REMEDIES.

If we can find a substance that will prove fatal to the fungi, and yet not injure the bees, the problem is solved. Our German scientists—those masters in scientific research and discovery, have found this valuable fungicide in salicylic acid, an extract from the same willows that give us pollen and nectar. This cheap white powder is easily soluble in alcohol, and when mixed with borax in water.

Mr. Hilbert, one of the most thoughtful of German bee-keepers, was the first to effect a radical cure of foul brood in his apiary by the use of this substance. He dissolved fifty grains of the acid in five hundred grains of pure spirits. One drop of this in a grain of distilled water is the mixture he applied. Mr. C. F. Muth, from whom the above facts as to Herr Hilbert are gathered, suggests a variation in the mixture.

Mr. Muth suggests an improvement, which takes advantage of the fact that the acid, which alone is very insoluble in water, is, when mixed with borax, soluble. His recipe is as follows: One hundred and twenty-eight grains of salicylic acid, one hundred and twenty-eight grains of soda borax, and sixteen ounces distilled water. There is no reason why water without distillation should not do as well.

This remedy is applied as follows: First uncap all the brood, then throw the fluid over the comb in a fine spray. This will not injure the bees, but will prove fatal to the fungi.

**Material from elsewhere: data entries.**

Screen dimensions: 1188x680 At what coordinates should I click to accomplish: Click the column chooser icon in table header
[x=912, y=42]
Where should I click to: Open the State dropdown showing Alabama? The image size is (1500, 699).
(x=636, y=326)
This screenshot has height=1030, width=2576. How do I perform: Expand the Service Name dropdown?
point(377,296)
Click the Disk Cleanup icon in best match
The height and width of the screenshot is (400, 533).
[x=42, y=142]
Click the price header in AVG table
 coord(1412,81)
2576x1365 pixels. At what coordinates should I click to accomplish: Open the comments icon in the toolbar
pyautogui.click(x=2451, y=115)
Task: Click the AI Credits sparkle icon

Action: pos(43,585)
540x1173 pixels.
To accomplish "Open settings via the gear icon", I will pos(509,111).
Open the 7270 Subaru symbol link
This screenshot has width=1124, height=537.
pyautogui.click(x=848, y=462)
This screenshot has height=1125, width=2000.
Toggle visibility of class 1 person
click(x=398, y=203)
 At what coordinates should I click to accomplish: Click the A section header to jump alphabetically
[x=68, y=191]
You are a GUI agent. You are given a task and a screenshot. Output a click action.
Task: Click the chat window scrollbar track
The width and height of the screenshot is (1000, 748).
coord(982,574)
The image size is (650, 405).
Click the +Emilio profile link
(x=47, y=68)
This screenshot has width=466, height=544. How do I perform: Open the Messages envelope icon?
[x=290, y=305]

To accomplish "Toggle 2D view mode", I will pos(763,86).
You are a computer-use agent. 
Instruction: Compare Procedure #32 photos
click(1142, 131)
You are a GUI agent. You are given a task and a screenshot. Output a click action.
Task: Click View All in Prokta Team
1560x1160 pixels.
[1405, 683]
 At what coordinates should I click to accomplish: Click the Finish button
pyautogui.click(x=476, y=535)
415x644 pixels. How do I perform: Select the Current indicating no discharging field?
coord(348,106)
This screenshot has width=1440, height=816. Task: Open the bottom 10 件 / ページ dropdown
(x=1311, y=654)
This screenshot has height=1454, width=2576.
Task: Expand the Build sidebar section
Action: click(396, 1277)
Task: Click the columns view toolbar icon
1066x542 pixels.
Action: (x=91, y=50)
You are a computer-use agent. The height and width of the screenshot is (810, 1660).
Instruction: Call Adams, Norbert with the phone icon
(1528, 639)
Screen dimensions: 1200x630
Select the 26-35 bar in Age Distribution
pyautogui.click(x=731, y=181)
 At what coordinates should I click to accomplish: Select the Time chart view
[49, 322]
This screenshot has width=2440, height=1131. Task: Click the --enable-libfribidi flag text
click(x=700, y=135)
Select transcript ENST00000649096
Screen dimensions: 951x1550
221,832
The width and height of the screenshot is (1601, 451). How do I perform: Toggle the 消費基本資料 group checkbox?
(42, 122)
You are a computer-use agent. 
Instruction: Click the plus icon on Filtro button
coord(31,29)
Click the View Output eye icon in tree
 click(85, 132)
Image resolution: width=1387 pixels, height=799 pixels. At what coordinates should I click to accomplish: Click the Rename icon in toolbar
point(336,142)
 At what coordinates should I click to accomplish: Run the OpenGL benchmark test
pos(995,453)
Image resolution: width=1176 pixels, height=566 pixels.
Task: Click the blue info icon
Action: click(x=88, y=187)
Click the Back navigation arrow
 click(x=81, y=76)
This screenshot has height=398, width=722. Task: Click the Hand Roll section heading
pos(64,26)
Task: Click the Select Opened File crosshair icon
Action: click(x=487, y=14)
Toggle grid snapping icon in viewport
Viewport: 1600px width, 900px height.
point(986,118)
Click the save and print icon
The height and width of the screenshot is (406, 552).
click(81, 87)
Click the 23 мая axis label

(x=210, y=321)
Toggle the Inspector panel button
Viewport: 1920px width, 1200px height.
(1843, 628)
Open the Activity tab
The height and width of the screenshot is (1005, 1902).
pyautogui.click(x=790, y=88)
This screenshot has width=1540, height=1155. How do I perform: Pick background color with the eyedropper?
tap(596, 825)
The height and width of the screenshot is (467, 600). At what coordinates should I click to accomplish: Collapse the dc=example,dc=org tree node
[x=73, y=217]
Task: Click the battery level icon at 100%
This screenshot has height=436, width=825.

If the bees are removed to an empty hive, and given no comb for three or four days, till they have digested all the honey in their stomachs, and then prevented visiting the affected hive, they are said to be out of danger. It would seem that the spores are in the honey, and by taking that, the contagion is administered to the young bees. The honey may be purified from these noxious germs, by subjecting it to the boiling temperature, which is generally, if not always, fatal to the spores of fungoid life. By immersing the combs in a salicylic acid solution, or sprinkling them with the same, they would be rendered sterile, and could be used without much fear of spreading contagion. The disease is probably spread by robber bees visiting affected hives, and carrying with them in the honey the fatal germs.

I have found that a paste made of gum tragacanth and water is very superior, and I much prefer it for either general or special use to gum Arabic. Yet it soon sours—which means that it is nourishing these fungoid plants—and thus becomes disagreeable. I have found that a very little salicylic acid will render it sterile, and thus preserve it indefinitely.